* BEGIN *

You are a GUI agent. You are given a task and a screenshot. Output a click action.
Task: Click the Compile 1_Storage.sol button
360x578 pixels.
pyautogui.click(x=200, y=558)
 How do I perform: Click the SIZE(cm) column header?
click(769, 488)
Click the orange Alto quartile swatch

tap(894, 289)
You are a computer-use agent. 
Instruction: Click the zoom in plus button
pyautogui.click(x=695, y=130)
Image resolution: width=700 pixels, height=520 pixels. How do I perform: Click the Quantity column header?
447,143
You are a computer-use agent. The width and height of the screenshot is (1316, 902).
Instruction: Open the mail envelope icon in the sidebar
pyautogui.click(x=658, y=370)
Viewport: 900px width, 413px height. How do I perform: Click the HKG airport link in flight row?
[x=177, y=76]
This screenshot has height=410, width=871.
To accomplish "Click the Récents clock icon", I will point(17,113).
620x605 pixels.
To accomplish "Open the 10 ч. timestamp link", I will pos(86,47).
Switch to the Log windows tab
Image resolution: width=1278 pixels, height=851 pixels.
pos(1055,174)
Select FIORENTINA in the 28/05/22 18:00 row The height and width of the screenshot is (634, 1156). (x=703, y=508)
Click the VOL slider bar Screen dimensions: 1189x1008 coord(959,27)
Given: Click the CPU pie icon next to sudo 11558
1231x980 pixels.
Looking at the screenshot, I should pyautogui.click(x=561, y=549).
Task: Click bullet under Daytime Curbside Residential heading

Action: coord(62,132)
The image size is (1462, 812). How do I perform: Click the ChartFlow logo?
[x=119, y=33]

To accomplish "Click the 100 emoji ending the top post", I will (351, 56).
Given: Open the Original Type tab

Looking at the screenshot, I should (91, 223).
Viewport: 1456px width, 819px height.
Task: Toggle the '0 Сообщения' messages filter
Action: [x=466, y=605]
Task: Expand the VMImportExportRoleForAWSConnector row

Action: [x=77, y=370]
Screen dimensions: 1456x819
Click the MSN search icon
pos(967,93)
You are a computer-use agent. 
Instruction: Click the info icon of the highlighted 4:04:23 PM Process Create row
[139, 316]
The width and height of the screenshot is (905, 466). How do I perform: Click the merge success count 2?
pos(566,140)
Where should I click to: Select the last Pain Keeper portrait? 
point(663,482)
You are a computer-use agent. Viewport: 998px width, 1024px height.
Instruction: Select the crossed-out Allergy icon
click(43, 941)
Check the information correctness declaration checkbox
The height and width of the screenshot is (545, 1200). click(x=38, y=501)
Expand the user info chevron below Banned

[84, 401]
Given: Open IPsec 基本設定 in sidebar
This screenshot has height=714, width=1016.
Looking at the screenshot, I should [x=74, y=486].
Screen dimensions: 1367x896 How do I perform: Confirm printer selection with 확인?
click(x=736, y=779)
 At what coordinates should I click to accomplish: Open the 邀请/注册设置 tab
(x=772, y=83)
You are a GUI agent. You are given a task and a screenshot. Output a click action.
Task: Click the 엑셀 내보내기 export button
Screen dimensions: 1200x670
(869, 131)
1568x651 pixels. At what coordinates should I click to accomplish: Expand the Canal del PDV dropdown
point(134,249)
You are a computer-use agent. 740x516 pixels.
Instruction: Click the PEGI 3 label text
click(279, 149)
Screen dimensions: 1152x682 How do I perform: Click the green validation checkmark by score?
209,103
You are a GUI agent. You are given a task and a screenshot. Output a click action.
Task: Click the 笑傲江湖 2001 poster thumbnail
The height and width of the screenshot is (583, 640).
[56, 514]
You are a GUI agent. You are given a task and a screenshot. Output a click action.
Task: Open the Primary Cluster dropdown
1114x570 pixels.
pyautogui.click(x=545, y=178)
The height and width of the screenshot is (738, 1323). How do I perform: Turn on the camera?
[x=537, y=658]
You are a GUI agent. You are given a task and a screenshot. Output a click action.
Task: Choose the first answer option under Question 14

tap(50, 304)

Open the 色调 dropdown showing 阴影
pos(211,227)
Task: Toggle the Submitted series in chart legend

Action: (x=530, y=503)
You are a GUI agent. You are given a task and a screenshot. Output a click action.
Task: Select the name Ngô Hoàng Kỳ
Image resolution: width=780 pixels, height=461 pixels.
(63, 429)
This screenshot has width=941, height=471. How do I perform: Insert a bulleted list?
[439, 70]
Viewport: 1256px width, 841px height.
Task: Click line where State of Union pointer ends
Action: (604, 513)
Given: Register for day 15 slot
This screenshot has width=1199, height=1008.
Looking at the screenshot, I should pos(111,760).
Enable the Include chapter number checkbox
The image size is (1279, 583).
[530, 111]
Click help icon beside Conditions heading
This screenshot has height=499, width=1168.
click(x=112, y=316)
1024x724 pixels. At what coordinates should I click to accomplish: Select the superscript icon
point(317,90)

* END *

== Directions ==
Write out all of the entries above again, unchanged.

== Answer for the task ==
You are a GUI agent. You are given a task and a screenshot. Output a click action.
Task: Click the Compile 1_Storage.sol button
360x578 pixels.
pyautogui.click(x=200, y=558)
 How do I perform: Click the SIZE(cm) column header?
click(769, 488)
Click the orange Alto quartile swatch

tap(894, 289)
You are a computer-use agent. 
Instruction: Click the zoom in plus button
pyautogui.click(x=695, y=130)
Image resolution: width=700 pixels, height=520 pixels. How do I perform: Click the Quantity column header?
447,143
You are a computer-use agent. The width and height of the screenshot is (1316, 902).
Instruction: Open the mail envelope icon in the sidebar
pyautogui.click(x=658, y=370)
Viewport: 900px width, 413px height. How do I perform: Click the HKG airport link in flight row?
[x=177, y=76]
This screenshot has height=410, width=871.
To accomplish "Click the Récents clock icon", I will point(17,113).
620x605 pixels.
To accomplish "Open the 10 ч. timestamp link", I will pos(86,47).
Switch to the Log windows tab
Image resolution: width=1278 pixels, height=851 pixels.
pos(1055,174)
Select FIORENTINA in the 28/05/22 18:00 row The height and width of the screenshot is (634, 1156). (x=703, y=508)
Click the VOL slider bar Screen dimensions: 1189x1008 coord(959,27)
Given: Click the CPU pie icon next to sudo 11558
1231x980 pixels.
Looking at the screenshot, I should pyautogui.click(x=561, y=549).
Task: Click bullet under Daytime Curbside Residential heading

Action: coord(62,132)
The image size is (1462, 812). How do I perform: Click the ChartFlow logo?
[x=119, y=33]

To accomplish "Click the 100 emoji ending the top post", I will (351, 56).
Given: Open the Original Type tab

Looking at the screenshot, I should (91, 223).
Viewport: 1456px width, 819px height.
Task: Toggle the '0 Сообщения' messages filter
Action: [x=466, y=605]
Task: Expand the VMImportExportRoleForAWSConnector row

Action: [x=77, y=370]
Screen dimensions: 1456x819
Click the MSN search icon
pos(967,93)
You are a computer-use agent. 
Instruction: Click the info icon of the highlighted 4:04:23 PM Process Create row
[139, 316]
The width and height of the screenshot is (905, 466). How do I perform: Click the merge success count 2?
pos(566,140)
Where should I click to: Select the last Pain Keeper portrait? 
point(663,482)
You are a computer-use agent. Viewport: 998px width, 1024px height.
Instruction: Select the crossed-out Allergy icon
click(43, 941)
Check the information correctness declaration checkbox
The height and width of the screenshot is (545, 1200). click(x=38, y=501)
Expand the user info chevron below Banned

[84, 401]
Given: Open IPsec 基本設定 in sidebar
This screenshot has height=714, width=1016.
Looking at the screenshot, I should [x=74, y=486].
Screen dimensions: 1367x896 How do I perform: Confirm printer selection with 확인?
click(x=736, y=779)
 At what coordinates should I click to accomplish: Open the 邀请/注册设置 tab
(x=772, y=83)
You are a GUI agent. You are given a task and a screenshot. Output a click action.
Task: Click the 엑셀 내보내기 export button
Screen dimensions: 1200x670
(869, 131)
1568x651 pixels. At what coordinates should I click to accomplish: Expand the Canal del PDV dropdown
point(134,249)
You are a computer-use agent. 740x516 pixels.
Instruction: Click the PEGI 3 label text
click(279, 149)
Screen dimensions: 1152x682 How do I perform: Click the green validation checkmark by score?
209,103
You are a GUI agent. You are given a task and a screenshot. Output a click action.
Task: Click the 笑傲江湖 2001 poster thumbnail
The height and width of the screenshot is (583, 640).
[56, 514]
You are a GUI agent. You are given a task and a screenshot. Output a click action.
Task: Open the Primary Cluster dropdown
1114x570 pixels.
pyautogui.click(x=545, y=178)
The height and width of the screenshot is (738, 1323). How do I perform: Turn on the camera?
[x=537, y=658]
You are a GUI agent. You are given a task and a screenshot. Output a click action.
Task: Choose the first answer option under Question 14

tap(50, 304)

Open the 色调 dropdown showing 阴影
pos(211,227)
Task: Toggle the Submitted series in chart legend

Action: (x=530, y=503)
You are a GUI agent. You are given a task and a screenshot. Output a click action.
Task: Select the name Ngô Hoàng Kỳ
Image resolution: width=780 pixels, height=461 pixels.
(63, 429)
This screenshot has width=941, height=471. How do I perform: Insert a bulleted list?
[439, 70]
Viewport: 1256px width, 841px height.
Task: Click line where State of Union pointer ends
Action: (604, 513)
Given: Register for day 15 slot
This screenshot has width=1199, height=1008.
Looking at the screenshot, I should pos(111,760).
Enable the Include chapter number checkbox
The image size is (1279, 583).
[530, 111]
Click help icon beside Conditions heading
This screenshot has height=499, width=1168.
click(x=112, y=316)
1024x724 pixels. At what coordinates should I click to accomplish: Select the superscript icon
point(317,90)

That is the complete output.